A letter, published as part of a cache handed over to MPs by whisteblower Chris Wylie, details work that Strategic Communications Laboratories (SCL) carried out for the 15 (UK) Psychological Operations Group.

Dated 11 January 2012, it said that the group – which has since been subsumed into the unit 77 Brigade – received training from SCL, first as part of a commission and then on a continued basis without additional cost to the Ministry of Defence.

The author's name is redacted, but it stated that SCL were a "UK List 'X' accredited company cleared to routine access to UK secret information".

It said that five training staff from SCL provided the group with measurement of effect training over the course of two weeks, with students including Defence Science and Technology Ltd scientists, deploying military officers and senior soldiers.

It said that, because of SCL's clearance, the final part of the package "was a classified case study from current operations in Helmand, Afghanistan".

The author commented: "Such contemporary realism added enormous value to the course."

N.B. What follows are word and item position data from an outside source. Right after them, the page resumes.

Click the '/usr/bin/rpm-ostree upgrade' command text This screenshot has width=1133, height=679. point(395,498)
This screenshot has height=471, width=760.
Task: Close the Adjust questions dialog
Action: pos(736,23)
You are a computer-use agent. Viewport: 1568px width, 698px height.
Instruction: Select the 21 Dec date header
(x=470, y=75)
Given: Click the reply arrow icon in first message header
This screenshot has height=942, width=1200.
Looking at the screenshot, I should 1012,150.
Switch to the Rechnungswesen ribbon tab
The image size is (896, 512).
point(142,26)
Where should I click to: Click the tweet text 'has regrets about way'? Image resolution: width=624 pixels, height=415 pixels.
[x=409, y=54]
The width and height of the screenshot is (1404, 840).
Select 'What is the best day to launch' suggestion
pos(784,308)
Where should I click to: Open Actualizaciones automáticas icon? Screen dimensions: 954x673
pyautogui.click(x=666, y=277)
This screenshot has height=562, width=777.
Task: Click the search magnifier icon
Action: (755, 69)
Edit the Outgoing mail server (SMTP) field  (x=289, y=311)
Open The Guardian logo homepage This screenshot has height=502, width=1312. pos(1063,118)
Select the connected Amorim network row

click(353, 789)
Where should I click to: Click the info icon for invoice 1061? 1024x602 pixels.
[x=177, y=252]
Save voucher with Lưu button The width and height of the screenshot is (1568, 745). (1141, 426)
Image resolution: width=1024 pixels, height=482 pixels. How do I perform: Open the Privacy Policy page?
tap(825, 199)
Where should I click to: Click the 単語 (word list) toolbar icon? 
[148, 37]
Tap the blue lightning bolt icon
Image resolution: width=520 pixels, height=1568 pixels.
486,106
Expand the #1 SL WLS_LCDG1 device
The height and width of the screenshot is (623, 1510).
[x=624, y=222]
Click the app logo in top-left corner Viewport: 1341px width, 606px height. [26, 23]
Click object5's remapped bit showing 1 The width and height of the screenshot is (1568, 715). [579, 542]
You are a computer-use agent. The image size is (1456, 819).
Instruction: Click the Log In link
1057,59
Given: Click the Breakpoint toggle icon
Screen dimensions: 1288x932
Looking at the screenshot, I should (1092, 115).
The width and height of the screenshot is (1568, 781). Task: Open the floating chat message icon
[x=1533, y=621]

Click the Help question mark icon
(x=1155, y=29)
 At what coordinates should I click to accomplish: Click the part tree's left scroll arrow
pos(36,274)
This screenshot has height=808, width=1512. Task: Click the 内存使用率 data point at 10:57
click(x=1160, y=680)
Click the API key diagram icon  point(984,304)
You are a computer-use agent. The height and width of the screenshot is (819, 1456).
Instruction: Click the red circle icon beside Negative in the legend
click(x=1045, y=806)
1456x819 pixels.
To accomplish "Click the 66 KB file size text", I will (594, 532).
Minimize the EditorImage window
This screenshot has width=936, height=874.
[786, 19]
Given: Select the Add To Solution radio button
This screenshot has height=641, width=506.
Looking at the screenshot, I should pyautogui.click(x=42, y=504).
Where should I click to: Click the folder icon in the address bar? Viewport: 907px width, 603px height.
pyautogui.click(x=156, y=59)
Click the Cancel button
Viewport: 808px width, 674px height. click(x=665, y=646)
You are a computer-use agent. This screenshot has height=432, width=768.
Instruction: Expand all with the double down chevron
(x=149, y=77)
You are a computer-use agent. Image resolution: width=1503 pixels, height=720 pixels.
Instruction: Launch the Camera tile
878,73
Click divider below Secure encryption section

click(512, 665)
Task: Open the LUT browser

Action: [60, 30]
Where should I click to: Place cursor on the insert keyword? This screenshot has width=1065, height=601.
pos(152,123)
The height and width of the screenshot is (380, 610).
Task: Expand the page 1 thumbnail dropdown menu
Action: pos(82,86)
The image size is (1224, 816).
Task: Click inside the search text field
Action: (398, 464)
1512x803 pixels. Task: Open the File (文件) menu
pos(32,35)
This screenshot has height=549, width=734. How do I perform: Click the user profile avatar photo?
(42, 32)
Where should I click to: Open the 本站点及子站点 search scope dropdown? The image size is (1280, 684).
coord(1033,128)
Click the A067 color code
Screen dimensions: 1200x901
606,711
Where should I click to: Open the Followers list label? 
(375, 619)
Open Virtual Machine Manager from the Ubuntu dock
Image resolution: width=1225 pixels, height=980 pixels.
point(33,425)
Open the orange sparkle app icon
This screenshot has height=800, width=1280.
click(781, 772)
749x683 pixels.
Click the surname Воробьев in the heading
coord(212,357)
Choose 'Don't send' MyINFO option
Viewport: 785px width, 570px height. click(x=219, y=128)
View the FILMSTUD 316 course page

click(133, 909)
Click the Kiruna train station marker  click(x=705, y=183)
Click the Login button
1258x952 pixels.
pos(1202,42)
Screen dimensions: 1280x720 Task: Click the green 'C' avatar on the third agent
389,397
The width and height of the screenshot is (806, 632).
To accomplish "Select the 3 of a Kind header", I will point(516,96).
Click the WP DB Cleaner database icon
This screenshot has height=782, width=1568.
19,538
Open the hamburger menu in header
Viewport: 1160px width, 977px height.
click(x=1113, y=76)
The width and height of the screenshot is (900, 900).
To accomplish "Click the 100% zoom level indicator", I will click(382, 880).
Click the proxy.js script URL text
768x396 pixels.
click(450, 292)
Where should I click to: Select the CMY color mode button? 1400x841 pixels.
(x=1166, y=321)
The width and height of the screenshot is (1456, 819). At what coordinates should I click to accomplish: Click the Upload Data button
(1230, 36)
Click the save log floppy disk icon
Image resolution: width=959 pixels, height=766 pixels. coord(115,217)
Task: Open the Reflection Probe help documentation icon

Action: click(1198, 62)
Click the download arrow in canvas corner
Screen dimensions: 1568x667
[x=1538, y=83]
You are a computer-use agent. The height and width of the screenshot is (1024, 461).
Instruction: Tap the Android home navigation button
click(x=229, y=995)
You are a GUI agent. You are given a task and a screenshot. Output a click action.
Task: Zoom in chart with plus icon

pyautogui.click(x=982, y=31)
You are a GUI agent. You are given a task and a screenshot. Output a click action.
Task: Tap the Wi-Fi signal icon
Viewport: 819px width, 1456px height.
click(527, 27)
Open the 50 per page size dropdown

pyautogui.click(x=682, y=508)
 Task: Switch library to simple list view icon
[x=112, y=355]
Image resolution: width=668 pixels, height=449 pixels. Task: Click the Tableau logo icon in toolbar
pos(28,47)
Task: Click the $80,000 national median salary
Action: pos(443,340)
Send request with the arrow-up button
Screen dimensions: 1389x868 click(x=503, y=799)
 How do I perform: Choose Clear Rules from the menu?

The letter went on to say that, since delivery, SCL has continued to support the group "without additional charge to the MoD", which involved "further testing of the trained product on operations in Libya and Afghanistan".

Finally, the document's author offered their recommendation for the service provided by SCL.

It said that, although the MoD is "officially disbarred from offering commercial endorsement", the author would have "no hesitation in inviting SCL to tender for further contracts of this nature".

They added: "Indeed it is my personal view that there are very few, if any, other commercial organisations that can deliver proven training and education of this very specialist nature."

SCL was set up by Alexander Nix, but when Steve Bannon later came onboard it operated under the name Cambridge Analytica, which Wylie said on Tuesday was aimed at appealing to Bannon's interest in focusing on the academic side of its work.